Only 11 percent of Baltimore city teachers would vote for their current contract again, according to a survey released today. Contract negotiations are currently underway between district school officials and the Baltimore Teacher’s Union. The new survey was conducted by Educators for Democratic Schools (EDS), a group that formed in opposition to the current contract when it was ratified in 2010.
According to Iris Kirsch, a founding member of the group, the survey results are indicative of what she has been hearing from teachers over the past three years. “A lot of people are very uncomfortable with this contract,” Kirsch said. “Now that people have lived through it, they’re not going to vote for it again.”
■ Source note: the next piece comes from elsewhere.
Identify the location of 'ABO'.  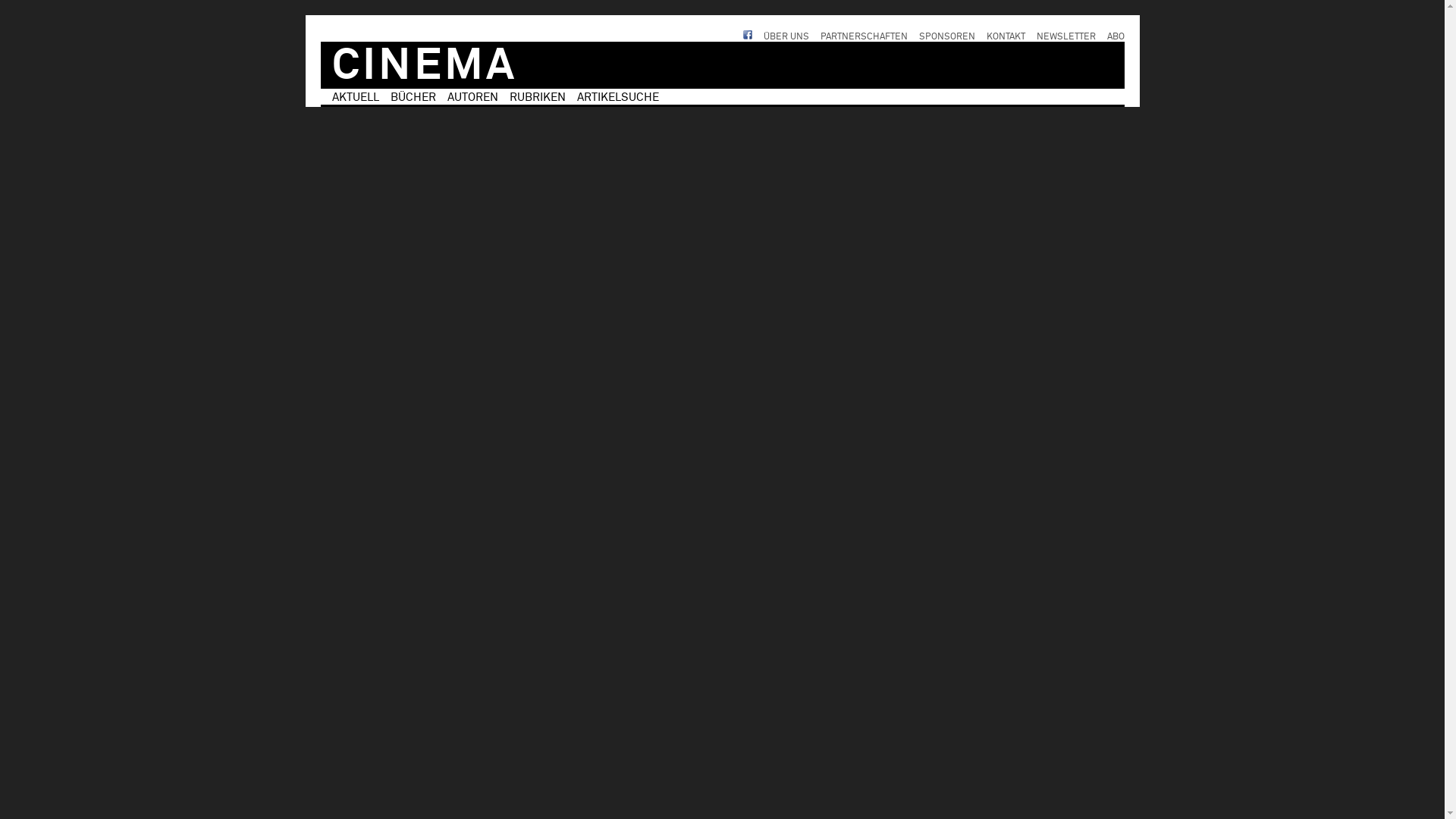
(1116, 36).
More than 200 of the district’s 6,000 teachers took part in the survey. Although that is a small percentage, Kirsch said she thinks those who responded are a representative sample. Kirsch said she hopes the district and union will take the survey seriously. “We don’t want them wasting their time negotiating a contract that looks like this one and have everybody vote it back down. We want them to take our voices seriously. We want open negotiations this time that involve teachers so we can get a contract that works for all of us,” she said.
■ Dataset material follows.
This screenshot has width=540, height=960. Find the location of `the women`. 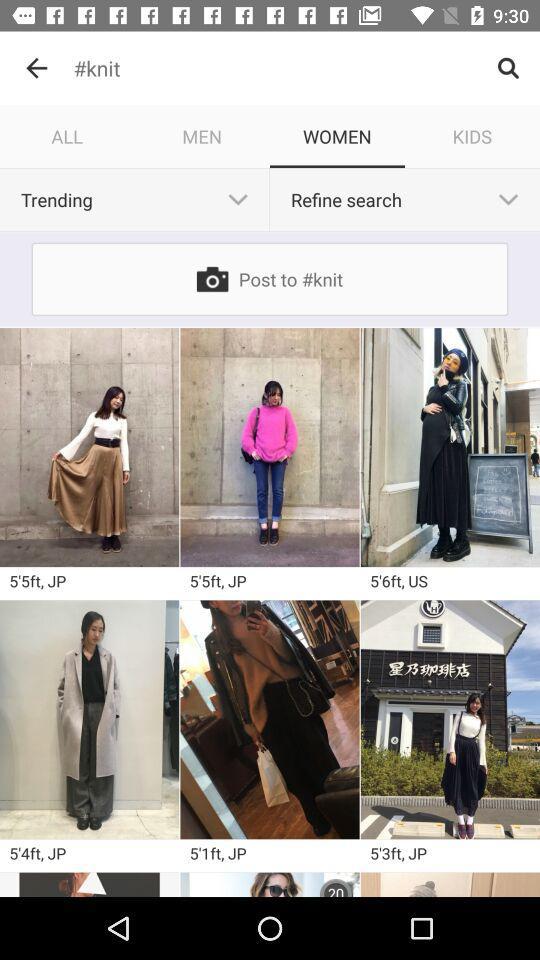

the women is located at coordinates (337, 135).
In addition to calling for the abolishment of the district’s current pay-for-performance system for teachers, Kirsch’s group is calling for mandatory smaller class sizes. School district officials say they do not comment on contract negotiations but that they have a good working relationship with local BTU and national American Federation of Teachers officials. A local BTU spokesperson said they do not expect a vote on the contract before October.